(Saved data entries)
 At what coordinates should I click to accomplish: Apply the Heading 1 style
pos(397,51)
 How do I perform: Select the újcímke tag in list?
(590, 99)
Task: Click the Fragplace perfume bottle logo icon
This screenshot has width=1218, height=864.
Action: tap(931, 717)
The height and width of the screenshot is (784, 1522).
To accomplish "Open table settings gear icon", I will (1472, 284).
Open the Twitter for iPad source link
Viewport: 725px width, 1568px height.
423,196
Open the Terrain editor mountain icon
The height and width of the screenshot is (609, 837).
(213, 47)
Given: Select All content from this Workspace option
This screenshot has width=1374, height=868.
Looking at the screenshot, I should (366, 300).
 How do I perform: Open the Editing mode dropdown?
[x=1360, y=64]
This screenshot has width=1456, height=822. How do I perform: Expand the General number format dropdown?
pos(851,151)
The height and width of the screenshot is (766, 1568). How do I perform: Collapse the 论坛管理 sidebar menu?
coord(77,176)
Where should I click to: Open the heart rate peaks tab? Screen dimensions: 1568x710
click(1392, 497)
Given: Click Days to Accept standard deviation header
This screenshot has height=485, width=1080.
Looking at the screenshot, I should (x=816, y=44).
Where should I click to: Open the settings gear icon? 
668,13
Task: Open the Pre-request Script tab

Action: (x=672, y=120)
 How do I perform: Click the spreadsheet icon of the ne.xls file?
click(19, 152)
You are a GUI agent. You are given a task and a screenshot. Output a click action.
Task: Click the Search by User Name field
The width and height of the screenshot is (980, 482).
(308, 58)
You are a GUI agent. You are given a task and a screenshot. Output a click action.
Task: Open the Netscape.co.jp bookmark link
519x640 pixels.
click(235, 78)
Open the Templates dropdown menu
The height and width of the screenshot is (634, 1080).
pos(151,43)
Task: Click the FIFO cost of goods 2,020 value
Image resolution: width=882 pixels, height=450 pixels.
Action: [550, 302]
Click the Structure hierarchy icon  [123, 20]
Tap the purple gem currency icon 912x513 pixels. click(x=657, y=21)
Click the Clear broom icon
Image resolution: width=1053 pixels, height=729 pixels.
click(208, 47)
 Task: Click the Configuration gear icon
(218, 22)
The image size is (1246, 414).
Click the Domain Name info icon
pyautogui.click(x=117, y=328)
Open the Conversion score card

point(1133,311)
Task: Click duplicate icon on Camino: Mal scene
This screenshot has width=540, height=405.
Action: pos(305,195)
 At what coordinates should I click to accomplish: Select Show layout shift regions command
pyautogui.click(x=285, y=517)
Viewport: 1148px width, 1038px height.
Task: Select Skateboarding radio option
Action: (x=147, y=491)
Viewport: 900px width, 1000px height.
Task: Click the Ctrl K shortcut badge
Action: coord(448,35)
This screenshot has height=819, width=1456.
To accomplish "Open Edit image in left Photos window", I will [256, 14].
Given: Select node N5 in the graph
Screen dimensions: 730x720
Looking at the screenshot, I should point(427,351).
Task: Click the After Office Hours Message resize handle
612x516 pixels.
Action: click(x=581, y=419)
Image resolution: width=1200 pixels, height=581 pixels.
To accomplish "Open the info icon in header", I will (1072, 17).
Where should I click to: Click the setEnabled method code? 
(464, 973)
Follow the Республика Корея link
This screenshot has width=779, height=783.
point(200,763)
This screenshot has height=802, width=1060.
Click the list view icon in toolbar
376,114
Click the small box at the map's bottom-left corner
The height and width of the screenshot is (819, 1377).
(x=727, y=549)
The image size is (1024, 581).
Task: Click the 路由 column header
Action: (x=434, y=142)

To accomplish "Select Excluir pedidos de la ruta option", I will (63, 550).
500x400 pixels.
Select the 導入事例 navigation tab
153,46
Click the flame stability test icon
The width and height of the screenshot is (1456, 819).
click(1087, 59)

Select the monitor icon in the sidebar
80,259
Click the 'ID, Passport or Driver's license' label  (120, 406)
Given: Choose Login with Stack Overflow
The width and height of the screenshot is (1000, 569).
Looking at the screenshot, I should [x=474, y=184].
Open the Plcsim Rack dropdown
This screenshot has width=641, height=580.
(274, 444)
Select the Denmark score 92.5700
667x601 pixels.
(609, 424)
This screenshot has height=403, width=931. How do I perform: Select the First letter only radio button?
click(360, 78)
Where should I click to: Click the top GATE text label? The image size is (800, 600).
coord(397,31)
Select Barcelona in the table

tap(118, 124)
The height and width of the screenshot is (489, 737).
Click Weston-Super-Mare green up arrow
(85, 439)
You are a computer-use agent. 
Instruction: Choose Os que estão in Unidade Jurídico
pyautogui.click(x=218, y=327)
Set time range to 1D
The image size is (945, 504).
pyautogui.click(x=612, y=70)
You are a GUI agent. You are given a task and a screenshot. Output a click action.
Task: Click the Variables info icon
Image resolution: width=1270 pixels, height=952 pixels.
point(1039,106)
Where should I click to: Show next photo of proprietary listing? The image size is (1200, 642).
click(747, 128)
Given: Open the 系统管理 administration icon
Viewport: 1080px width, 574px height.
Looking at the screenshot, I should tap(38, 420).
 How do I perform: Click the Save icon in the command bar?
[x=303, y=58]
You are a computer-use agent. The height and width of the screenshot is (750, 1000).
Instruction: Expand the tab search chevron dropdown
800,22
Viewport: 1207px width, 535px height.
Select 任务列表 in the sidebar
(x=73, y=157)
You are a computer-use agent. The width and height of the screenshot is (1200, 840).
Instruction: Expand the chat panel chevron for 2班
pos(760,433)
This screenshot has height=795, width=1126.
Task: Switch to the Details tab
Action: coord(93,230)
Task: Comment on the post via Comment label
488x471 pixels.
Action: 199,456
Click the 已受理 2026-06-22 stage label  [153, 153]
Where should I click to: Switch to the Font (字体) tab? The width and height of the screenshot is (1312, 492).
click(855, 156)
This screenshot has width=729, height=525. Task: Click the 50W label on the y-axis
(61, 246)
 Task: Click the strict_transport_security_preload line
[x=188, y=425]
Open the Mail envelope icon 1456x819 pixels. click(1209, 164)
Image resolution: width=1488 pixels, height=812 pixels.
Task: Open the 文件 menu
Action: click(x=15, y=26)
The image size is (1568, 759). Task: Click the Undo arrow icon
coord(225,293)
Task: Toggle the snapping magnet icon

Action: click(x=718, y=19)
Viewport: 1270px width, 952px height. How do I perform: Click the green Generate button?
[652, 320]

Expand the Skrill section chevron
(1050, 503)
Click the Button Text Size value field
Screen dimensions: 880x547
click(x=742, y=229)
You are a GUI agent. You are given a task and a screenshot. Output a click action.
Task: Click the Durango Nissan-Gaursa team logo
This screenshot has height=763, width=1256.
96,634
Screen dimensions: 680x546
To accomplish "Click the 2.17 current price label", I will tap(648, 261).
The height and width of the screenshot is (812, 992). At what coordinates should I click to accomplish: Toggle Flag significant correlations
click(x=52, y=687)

* EXERCISE BRIEF
Repeat the stretch of the listing above from the line containing "Task: Open the Pre-request Script tab" through the line containing "Action: pos(305,195)", both lines included.

* TASK OUTPUT
Task: Open the Pre-request Script tab

Action: (x=672, y=120)
 How do I perform: Click the spreadsheet icon of the ne.xls file?
click(19, 152)
You are a GUI agent. You are given a task and a screenshot. Output a click action.
Task: Click the Search by User Name field
The width and height of the screenshot is (980, 482).
(308, 58)
You are a GUI agent. You are given a task and a screenshot. Output a click action.
Task: Open the Netscape.co.jp bookmark link
519x640 pixels.
click(235, 78)
Open the Templates dropdown menu
The height and width of the screenshot is (634, 1080).
pos(151,43)
Task: Click the FIFO cost of goods 2,020 value
Image resolution: width=882 pixels, height=450 pixels.
Action: [550, 302]
Click the Structure hierarchy icon  [123, 20]
Tap the purple gem currency icon 912x513 pixels. click(x=657, y=21)
Click the Clear broom icon
Image resolution: width=1053 pixels, height=729 pixels.
click(208, 47)
 Task: Click the Configuration gear icon
(218, 22)
The image size is (1246, 414).
Click the Domain Name info icon
pyautogui.click(x=117, y=328)
Open the Conversion score card

point(1133,311)
Task: Click duplicate icon on Camino: Mal scene
This screenshot has width=540, height=405.
Action: pos(305,195)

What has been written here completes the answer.